State board gives charter 3 more years

Members express concern about Imboden’s small size

The Imboden Area Charter School, the state’s third-oldest open-enrollment charter school and its smallest in terms of enrollment, received a green light from the state Monday to operate for another three years.

The Arkansas Board of Education voted unanimously to grant the renewal of the school’s charter, voicing concerns about the small enrollment but also calling the school unique because of its rural, remote location and its willingness to work with a relatively high percentage of pupils with special-education needs who may also be from low-income families.

School leaders had asked for a 10-year renewal.

Also Monday, the state Education Board accepted the surrender of the conversion charter granted to Paragould School District’s Oak Grove Elementary in 2009.

The state board’s actions on the Imboden and Oak Grove charters are expected to be the last of their kind under the state’s current charter-school law, which subjects charter-school applications, renewals, revocations and surrenders to state Education Board approval.

Act 509, which was adopted by lawmakers earlier this year and will go into effect in mid-August, makes the state Department of Education the designated authorizer of charter schools. The agency’s decisions, however, may still be reviewed by the state Education Board - but only upon request by the charter-school planners, a state board member or an affected school district.

The Imboden Area Charter School’s enrollment fluctuated between 40 and 56 students in kindergarten through eighth grades in the school year that just ended. That school, which provides free school bus transportation, is approved to serve as many as 150 students.

“I don’t worry about the numbers but about serving the students that we do have very well,” Judy Warren, director of the school since its founding in 2002, told the state board in response to questions.

Warren said that despite the small size, the school is projected to be financially solvent in the coming year with even a minimal increase in enrollment.

Open-enrollment charter schools, like traditional public school districts, receive state foundation aid on a per-student basis.
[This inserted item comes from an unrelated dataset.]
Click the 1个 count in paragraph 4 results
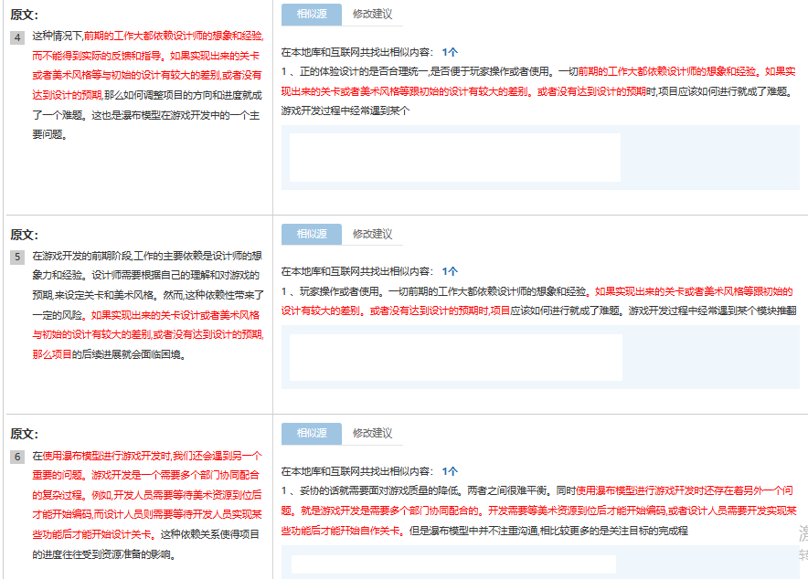The width and height of the screenshot is (808, 579). pyautogui.click(x=450, y=52)
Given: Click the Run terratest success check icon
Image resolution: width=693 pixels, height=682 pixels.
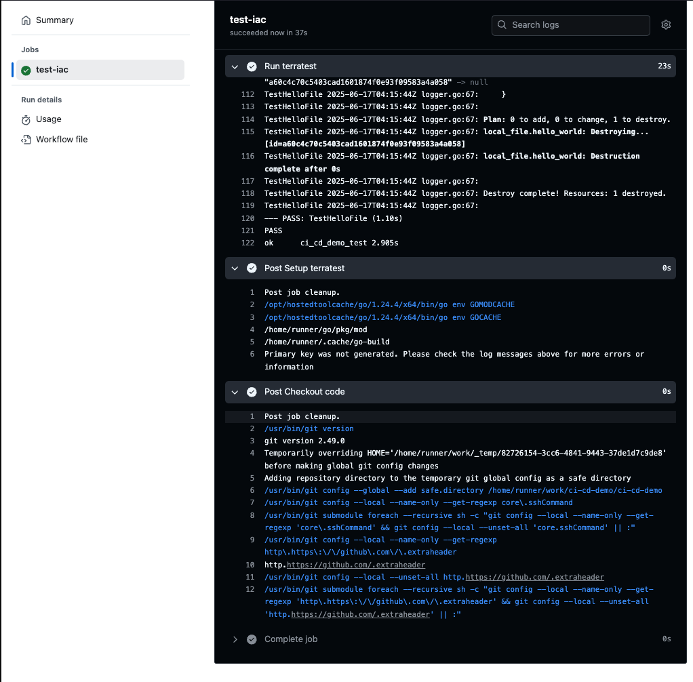Looking at the screenshot, I should (x=252, y=66).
The more students a charter school has, the more money it receives.

The Imboden school serves students in four multistage classrooms. Kindergarten and first grade are grouped together, as are second and third grades, fourth and fifth grades, and sixth through eighth grades, an organization model that Warren said promotes student achievement.

“We have a unique delivery system that is highly individualized for each student, and when we combine this system with our small family atmosphere … students gain character and self confidence and, with that, the desire to achieve,” Warren said,

The school has met yearly accreditation standards, hasa state-approved special-education program and has routinely received clean annual financial audits, Warren said. She also said students have shown academic progress.

Gary Ritter, director of the Office for Education Policy at the University of Arkansas at Fayetteville, spoke on the school’s behalf about academic achievement as compared with the surrounding Sloan-Hendrix School District and the state as a whole.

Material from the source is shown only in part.